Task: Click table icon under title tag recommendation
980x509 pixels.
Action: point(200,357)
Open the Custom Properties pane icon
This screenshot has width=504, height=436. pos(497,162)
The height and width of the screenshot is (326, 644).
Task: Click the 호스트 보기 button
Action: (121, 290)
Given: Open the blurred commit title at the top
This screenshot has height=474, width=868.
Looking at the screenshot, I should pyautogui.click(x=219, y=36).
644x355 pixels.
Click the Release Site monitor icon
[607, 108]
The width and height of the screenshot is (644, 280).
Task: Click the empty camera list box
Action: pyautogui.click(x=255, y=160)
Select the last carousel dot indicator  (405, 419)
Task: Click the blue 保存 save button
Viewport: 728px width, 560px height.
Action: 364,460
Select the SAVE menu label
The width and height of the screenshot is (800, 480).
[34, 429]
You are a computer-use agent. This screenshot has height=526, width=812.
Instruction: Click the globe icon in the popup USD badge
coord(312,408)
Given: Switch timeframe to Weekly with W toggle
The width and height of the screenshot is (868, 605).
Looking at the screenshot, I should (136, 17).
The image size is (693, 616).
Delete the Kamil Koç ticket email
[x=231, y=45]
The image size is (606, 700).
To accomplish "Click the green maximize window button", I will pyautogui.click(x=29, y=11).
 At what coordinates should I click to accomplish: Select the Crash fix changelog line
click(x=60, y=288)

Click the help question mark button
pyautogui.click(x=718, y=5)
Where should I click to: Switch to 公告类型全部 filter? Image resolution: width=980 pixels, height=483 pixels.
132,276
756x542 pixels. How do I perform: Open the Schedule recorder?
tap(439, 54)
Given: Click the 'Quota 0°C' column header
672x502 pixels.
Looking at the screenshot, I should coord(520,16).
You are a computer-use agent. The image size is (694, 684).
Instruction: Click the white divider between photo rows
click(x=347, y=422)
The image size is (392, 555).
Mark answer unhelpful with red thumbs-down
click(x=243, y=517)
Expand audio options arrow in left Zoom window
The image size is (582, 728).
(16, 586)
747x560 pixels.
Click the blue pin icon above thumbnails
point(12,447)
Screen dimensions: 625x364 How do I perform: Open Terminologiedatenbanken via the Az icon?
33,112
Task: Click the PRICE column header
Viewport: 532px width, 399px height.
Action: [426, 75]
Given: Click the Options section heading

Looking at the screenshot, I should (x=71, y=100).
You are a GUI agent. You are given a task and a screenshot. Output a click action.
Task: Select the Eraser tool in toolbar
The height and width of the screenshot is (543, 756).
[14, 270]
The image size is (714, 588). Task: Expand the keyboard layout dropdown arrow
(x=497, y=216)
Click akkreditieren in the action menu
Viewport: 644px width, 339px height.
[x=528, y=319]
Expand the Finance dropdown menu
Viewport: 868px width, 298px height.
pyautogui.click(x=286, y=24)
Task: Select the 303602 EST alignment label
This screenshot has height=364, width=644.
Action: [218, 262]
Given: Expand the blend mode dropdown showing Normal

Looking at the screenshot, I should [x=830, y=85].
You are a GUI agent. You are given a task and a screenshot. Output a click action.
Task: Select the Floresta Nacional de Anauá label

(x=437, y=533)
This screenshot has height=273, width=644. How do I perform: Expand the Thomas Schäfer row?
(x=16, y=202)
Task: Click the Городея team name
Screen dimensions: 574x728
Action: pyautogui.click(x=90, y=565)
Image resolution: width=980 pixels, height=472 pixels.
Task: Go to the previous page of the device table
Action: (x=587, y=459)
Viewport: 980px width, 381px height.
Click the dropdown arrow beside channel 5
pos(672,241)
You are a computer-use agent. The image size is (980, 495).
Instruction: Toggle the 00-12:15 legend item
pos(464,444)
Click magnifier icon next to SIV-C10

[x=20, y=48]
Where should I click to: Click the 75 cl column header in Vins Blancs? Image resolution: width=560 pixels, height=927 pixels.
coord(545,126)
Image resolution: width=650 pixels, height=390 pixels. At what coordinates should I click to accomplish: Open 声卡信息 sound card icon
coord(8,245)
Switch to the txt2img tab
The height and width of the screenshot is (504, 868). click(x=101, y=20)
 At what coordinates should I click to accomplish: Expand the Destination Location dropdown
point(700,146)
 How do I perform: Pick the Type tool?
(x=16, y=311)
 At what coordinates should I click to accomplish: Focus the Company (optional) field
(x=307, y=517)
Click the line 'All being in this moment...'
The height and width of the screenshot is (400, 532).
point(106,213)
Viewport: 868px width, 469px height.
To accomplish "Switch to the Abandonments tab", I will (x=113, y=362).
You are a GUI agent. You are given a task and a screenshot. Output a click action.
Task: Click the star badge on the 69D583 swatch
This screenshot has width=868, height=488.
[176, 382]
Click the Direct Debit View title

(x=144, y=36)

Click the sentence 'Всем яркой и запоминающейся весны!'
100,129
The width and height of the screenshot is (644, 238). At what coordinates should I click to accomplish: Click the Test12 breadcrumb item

------

**TASK OBJECTIVE**
The lines you return should be those above that contain the word "will", every one of them.

**TASK ANSWER**
To accomplish "Click the green maximize window button", I will pyautogui.click(x=29, y=11).
To accomplish "Switch to the Abandonments tab", I will (x=113, y=362).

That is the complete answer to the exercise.